■ **Exercises to complete**:
1/ Reproduce the passage from the forum post about a sparse convolution layer, starting at "Any perspective on" and ending at "super(SparseConv1D, self).init()".
2/ Continue the forum post about a sparse convolution layer from the point where it ends.

■ **Source passage**:
┄┄┄┄┄┄

Sparse Convolution layer

Hi All,

Wanting to make a net along the lines of this paper: A HARMONIC STRUCTURE-BASED NEURAL
NETWORK MODEL FOR MUSICAL PITCH DETECTION
I needed a sparse convolutional layer. I couldn’t find an implementation of it, so I made it myself. However, I’m still pretty new at pytorch, and so I’m looking for wisdom on whether I’ve done it properly, and how it could be improved.

The motivation for the sparse kernel: convolution works great for image recognition in part because the identity of an object in an image comes from the relationship between adjacent pixels. Ordinary convolution learns about those relationships. However, with a musical sound on a spectrogram, the identity of a musical note comes from a fundamental frequency and its harmonics. So a new kind of convolution is needed that uses a non-contiguous set of pixels for the kernel, chosen so that they can learn about harmonically related frequencies.

I’ll paste the code for the sparse convolutional layer below, but heres a link to the repo: github / jseales/ sparse_kernel, which also contains a README describing all the data and processes that happen within it.

Also, here’s the code for the rest of the net, and for loading data, etc. github / jseales/ harmonic_net/ Currently it runs, but doesn’t seem to learn very well. I don’t currently know if that’s due to problems with the sparse kernel, or hyperparameters, or what!

Any perspective on the sparse convolution implementation or any other aspect of the product will be most welcome!

class SparseConv1D(nn.Module):

def init(self, sk_ind, in_channels=1, out_channels=1, device=‘cpu’):
super(SparseConv1D, self).init()
self.out_channels = out_channels
self.in_channels = in_channels
self.sk_ind = np.array(sk_ind, dtype=int)
self.sk_len = len(sk_ind)
self.sk_weights = torch.randn(out_channels, in_channels, self.sk_len,
dtype=torch.float, requires_grad=True, device=device)
self.device = device
#print(‘self.sk_weights\n’, self.sk_weights)

def unfold_sparse_1D(self, input_tensor):
# Find the amount of zero padding needed to make the output the same
# size as the input.
# print(‘input_tensor.shape’, input_tensor.shape)

┄┄┄┄┄┄

[Data entries]

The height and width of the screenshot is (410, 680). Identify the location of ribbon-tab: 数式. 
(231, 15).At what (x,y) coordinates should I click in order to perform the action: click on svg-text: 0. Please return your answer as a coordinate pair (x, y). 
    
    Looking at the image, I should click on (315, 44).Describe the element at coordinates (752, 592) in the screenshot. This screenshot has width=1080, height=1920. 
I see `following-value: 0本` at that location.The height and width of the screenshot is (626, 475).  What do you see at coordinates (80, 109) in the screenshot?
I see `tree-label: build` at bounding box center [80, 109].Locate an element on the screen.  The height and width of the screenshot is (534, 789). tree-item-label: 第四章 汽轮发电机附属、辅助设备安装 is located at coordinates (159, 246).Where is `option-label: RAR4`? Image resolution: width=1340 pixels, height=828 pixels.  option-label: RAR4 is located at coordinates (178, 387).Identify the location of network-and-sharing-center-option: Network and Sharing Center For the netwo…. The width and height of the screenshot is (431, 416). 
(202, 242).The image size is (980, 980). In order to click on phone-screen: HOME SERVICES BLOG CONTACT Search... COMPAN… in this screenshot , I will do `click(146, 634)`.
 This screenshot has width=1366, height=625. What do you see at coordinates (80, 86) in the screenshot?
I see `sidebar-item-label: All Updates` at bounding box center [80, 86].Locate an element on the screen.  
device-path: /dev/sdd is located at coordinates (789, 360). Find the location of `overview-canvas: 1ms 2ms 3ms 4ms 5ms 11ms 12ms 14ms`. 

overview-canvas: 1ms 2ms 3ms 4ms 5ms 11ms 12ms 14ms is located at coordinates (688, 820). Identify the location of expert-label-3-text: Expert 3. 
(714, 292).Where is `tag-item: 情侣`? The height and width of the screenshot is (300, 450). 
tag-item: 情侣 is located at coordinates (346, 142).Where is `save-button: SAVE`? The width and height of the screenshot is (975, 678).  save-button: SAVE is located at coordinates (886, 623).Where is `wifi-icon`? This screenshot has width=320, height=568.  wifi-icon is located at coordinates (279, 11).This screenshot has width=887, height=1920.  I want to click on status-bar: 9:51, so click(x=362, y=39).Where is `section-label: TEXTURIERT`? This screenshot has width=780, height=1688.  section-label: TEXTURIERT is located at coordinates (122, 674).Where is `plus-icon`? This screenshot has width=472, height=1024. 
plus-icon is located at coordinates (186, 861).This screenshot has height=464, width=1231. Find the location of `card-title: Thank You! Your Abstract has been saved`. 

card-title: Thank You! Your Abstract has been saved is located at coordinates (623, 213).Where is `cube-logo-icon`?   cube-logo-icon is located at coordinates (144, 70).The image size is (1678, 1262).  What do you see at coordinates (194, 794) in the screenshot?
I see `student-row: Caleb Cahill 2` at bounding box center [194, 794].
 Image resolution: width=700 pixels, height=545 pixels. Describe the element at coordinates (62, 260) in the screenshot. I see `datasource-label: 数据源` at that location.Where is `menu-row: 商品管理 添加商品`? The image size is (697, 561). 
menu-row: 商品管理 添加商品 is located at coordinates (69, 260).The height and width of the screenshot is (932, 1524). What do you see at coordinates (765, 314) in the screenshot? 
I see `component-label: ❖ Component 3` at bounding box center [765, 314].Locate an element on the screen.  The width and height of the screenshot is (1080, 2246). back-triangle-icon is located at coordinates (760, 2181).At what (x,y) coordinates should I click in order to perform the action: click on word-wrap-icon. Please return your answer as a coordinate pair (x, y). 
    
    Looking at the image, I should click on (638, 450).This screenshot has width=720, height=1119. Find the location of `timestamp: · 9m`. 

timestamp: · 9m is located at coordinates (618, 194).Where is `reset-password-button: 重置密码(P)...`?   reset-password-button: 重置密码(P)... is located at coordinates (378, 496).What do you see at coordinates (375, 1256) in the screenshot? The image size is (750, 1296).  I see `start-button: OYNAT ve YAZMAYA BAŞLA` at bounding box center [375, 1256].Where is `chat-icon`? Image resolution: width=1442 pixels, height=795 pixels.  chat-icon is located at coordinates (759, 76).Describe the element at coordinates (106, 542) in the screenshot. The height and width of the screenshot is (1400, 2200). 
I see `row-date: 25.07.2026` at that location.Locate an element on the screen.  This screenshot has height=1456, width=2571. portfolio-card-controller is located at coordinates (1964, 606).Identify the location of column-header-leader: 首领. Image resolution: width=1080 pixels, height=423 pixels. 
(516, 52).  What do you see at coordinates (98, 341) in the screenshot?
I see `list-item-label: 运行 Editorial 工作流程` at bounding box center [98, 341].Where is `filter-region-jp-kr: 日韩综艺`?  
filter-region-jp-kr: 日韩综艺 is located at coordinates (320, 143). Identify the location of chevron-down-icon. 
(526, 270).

┄┄┄┄┄┄

■ **Responses per task**:
1/
Any perspective on the sparse convolution implementation or any other aspect of the product will be most welcome!

class SparseConv1D(nn.Module):

def init(self, sk_ind, in_channels=1, out_channels=1, device=‘cpu’):
super(SparseConv1D, self).init()

2/
low_pad = int(max(0 - min(self.sk_ind), 0))
high_pad = int(max(0, max(self.sk_ind)))
input_array = input_tensor.cpu().detach().numpy()
padded_array = np.hstack((input_array,
np.zeros((self.in_channels, high_pad)),
np.zeros((self.in_channels, low_pad))))
# print(‘padded array\n’, padded_array)

# Construct an array of indices that will be used to make the 
# unfolded array via numpy fancy indexing. 
# Broadcast to make an array of shape(sk_len, input_len)
indices = self.sk_ind[:, np.newaxis] + np.arange(self.input_len)
# print('indices\n', indices)
# output of array has shape(in_channels, sk_len, input_len)
return torch.tensor(padded_array[np.arange(self.in_channels)[:, np.newaxis, np.newaxis], 
                                 indices[np.newaxis, :, :]], 
                                 dtype=torch.float, device=self.device)

def forward(self, input_tensor):
batch_size = input_tensor.shape[0]
self.input_len = input_tensor.shape[2]
output_batch = torch.empty(batch_size, self.out_channels, self.input_len,
dtype=torch.float, device=self.device)

for i in range(batch_size):
# Input_array will come in shape (in_channels, input_len)
  unfolded = self.unfold_sparse_1D(input_tensor[i])
  # print('unfolded\n', unfolded)
  #print(self.sk_weights)
  output_batch[i] = torch.mm(self.sk_weights.reshape(self.out_channels, self.in_channels * self.sk_len), 
                  unfolded.reshape(self.in_channels * self.sk_len, self.input_len))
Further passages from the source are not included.